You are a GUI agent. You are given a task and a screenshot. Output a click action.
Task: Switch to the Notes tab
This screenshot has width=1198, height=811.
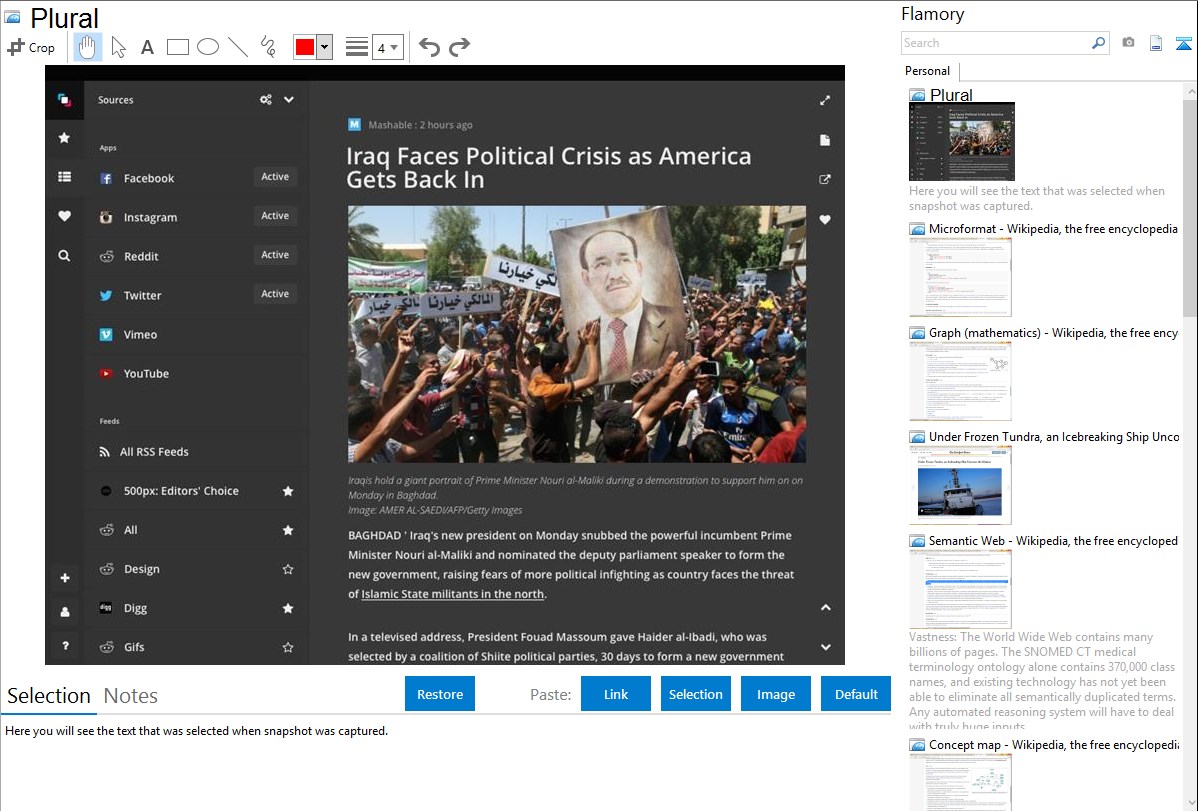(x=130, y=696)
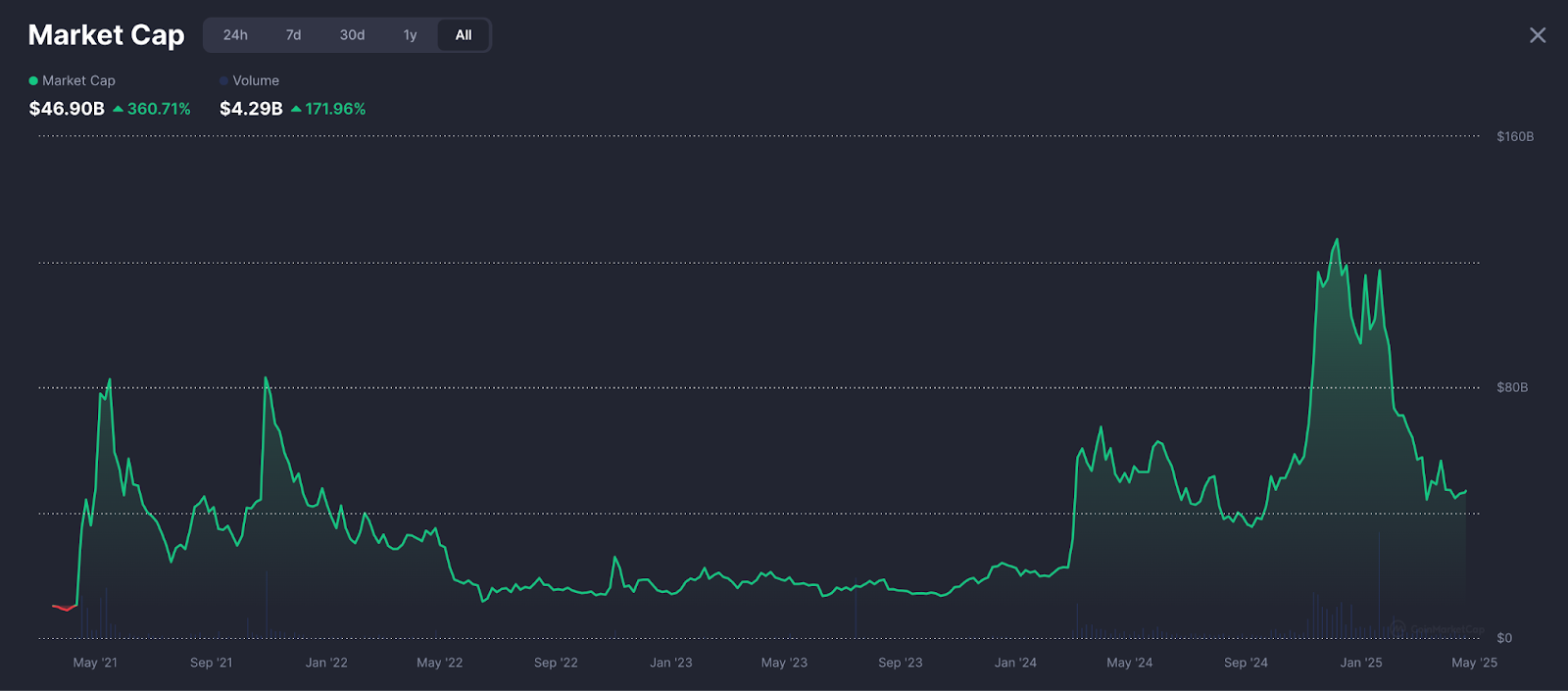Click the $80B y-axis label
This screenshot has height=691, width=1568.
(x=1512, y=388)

==========

Apart from its pictures, the data is to be repeated exactly.

You are a GUI agent. You are given a task and a screenshot. Output a click action.
Task: Switch to the Notes tab
This screenshot has width=1198, height=811.
(x=130, y=696)
Click the $80B y-axis label
This screenshot has height=691, width=1568.
(x=1512, y=388)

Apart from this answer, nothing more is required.